● **ASSIGNMENT**
Every entry below needs to be copied exactly.

============================================================

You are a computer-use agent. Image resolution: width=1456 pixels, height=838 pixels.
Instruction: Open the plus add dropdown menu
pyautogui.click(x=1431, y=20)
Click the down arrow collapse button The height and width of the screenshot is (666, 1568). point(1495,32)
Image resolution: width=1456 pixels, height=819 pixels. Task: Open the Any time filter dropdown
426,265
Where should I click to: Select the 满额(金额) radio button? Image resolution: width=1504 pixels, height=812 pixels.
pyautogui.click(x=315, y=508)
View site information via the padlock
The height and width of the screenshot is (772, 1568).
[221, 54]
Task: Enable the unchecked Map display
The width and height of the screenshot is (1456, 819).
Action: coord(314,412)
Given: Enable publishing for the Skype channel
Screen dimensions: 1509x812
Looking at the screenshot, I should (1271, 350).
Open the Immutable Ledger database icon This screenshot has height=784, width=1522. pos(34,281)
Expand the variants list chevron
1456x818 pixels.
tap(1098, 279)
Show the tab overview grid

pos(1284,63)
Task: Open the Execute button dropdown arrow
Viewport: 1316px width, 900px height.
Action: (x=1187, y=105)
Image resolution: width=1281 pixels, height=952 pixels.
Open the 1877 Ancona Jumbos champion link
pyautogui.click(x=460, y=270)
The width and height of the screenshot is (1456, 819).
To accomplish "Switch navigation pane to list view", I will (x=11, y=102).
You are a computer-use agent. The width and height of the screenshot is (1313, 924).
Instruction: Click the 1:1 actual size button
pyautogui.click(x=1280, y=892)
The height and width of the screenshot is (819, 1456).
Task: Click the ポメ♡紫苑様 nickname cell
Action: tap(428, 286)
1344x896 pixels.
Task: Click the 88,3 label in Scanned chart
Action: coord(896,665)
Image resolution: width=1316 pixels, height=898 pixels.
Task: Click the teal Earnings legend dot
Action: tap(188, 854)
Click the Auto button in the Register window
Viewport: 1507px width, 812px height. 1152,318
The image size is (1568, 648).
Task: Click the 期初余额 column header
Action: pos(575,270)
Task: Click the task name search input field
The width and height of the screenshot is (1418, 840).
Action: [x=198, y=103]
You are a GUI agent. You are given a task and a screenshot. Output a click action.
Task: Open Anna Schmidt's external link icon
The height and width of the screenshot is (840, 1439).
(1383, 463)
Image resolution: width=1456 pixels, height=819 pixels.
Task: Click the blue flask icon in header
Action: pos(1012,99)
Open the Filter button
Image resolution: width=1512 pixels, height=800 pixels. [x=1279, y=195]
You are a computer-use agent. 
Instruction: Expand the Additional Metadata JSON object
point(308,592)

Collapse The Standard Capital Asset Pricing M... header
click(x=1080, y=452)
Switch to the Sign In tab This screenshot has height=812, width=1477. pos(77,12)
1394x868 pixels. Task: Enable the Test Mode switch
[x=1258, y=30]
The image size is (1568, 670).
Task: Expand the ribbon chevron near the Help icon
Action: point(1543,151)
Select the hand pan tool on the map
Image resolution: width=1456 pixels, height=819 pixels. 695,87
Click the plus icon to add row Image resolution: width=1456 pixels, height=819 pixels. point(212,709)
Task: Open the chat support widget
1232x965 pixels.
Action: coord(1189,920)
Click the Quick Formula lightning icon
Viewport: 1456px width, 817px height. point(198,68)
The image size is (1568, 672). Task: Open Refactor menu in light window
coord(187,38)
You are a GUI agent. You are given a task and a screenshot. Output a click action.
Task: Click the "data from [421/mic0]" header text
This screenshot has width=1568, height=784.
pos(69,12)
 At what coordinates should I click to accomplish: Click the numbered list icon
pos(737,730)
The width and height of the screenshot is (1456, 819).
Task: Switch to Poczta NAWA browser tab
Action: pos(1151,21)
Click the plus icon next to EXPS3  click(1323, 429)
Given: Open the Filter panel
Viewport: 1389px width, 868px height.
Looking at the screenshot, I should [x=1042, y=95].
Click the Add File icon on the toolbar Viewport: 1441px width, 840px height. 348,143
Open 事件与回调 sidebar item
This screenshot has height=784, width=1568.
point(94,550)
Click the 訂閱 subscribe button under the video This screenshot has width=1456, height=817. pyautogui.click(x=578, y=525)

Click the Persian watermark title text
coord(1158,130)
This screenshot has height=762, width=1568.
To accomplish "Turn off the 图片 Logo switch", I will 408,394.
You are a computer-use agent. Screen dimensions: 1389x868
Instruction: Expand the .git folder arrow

============================================================

● **TASK SOLUTION**
You are a computer-use agent. Image resolution: width=1456 pixels, height=838 pixels.
Instruction: Open the plus add dropdown menu
pyautogui.click(x=1431, y=20)
Click the down arrow collapse button The height and width of the screenshot is (666, 1568). point(1495,32)
Image resolution: width=1456 pixels, height=819 pixels. Task: Open the Any time filter dropdown
426,265
Where should I click to: Select the 满额(金额) radio button? Image resolution: width=1504 pixels, height=812 pixels.
pyautogui.click(x=315, y=508)
View site information via the padlock
The height and width of the screenshot is (772, 1568).
[221, 54]
Task: Enable the unchecked Map display
The width and height of the screenshot is (1456, 819).
Action: coord(314,412)
Given: Enable publishing for the Skype channel
Screen dimensions: 1509x812
Looking at the screenshot, I should (1271, 350).
Open the Immutable Ledger database icon This screenshot has height=784, width=1522. pos(34,281)
Expand the variants list chevron
1456x818 pixels.
tap(1098, 279)
Show the tab overview grid

pos(1284,63)
Task: Open the Execute button dropdown arrow
Viewport: 1316px width, 900px height.
Action: (x=1187, y=105)
Image resolution: width=1281 pixels, height=952 pixels.
Open the 1877 Ancona Jumbos champion link
pyautogui.click(x=460, y=270)
The width and height of the screenshot is (1456, 819).
To accomplish "Switch navigation pane to list view", I will (x=11, y=102).
You are a computer-use agent. The width and height of the screenshot is (1313, 924).
Instruction: Click the 1:1 actual size button
pyautogui.click(x=1280, y=892)
The height and width of the screenshot is (819, 1456).
Task: Click the ポメ♡紫苑様 nickname cell
Action: tap(428, 286)
1344x896 pixels.
Task: Click the 88,3 label in Scanned chart
Action: coord(896,665)
Image resolution: width=1316 pixels, height=898 pixels.
Task: Click the teal Earnings legend dot
Action: tap(188, 854)
Click the Auto button in the Register window
Viewport: 1507px width, 812px height. 1152,318
The image size is (1568, 648).
Task: Click the 期初余额 column header
Action: pos(575,270)
Task: Click the task name search input field
The width and height of the screenshot is (1418, 840).
Action: [x=198, y=103]
You are a GUI agent. You are given a task and a screenshot. Output a click action.
Task: Open Anna Schmidt's external link icon
The height and width of the screenshot is (840, 1439).
(1383, 463)
Image resolution: width=1456 pixels, height=819 pixels.
Task: Click the blue flask icon in header
Action: pos(1012,99)
Open the Filter button
Image resolution: width=1512 pixels, height=800 pixels. [x=1279, y=195]
You are a computer-use agent. 
Instruction: Expand the Additional Metadata JSON object
point(308,592)

Collapse The Standard Capital Asset Pricing M... header
click(x=1080, y=452)
Switch to the Sign In tab This screenshot has height=812, width=1477. pos(77,12)
1394x868 pixels. Task: Enable the Test Mode switch
[x=1258, y=30]
The image size is (1568, 670).
Task: Expand the ribbon chevron near the Help icon
Action: point(1543,151)
Select the hand pan tool on the map
Image resolution: width=1456 pixels, height=819 pixels. 695,87
Click the plus icon to add row Image resolution: width=1456 pixels, height=819 pixels. point(212,709)
Task: Open the chat support widget
1232x965 pixels.
Action: coord(1189,920)
Click the Quick Formula lightning icon
Viewport: 1456px width, 817px height. point(198,68)
The image size is (1568, 672). Task: Open Refactor menu in light window
coord(187,38)
You are a GUI agent. You are given a task and a screenshot. Output a click action.
Task: Click the "data from [421/mic0]" header text
This screenshot has width=1568, height=784.
pos(69,12)
 At what coordinates should I click to accomplish: Click the numbered list icon
pos(737,730)
The width and height of the screenshot is (1456, 819).
Task: Switch to Poczta NAWA browser tab
Action: pos(1151,21)
Click the plus icon next to EXPS3  click(1323, 429)
Given: Open the Filter panel
Viewport: 1389px width, 868px height.
Looking at the screenshot, I should [x=1042, y=95].
Click the Add File icon on the toolbar Viewport: 1441px width, 840px height. 348,143
Open 事件与回调 sidebar item
This screenshot has height=784, width=1568.
point(94,550)
Click the 訂閱 subscribe button under the video This screenshot has width=1456, height=817. pyautogui.click(x=578, y=525)

Click the Persian watermark title text
coord(1158,130)
This screenshot has height=762, width=1568.
To accomplish "Turn off the 图片 Logo switch", I will 408,394.
You are a computer-use agent. Screen dimensions: 1389x868
Instruction: Expand the .git folder arrow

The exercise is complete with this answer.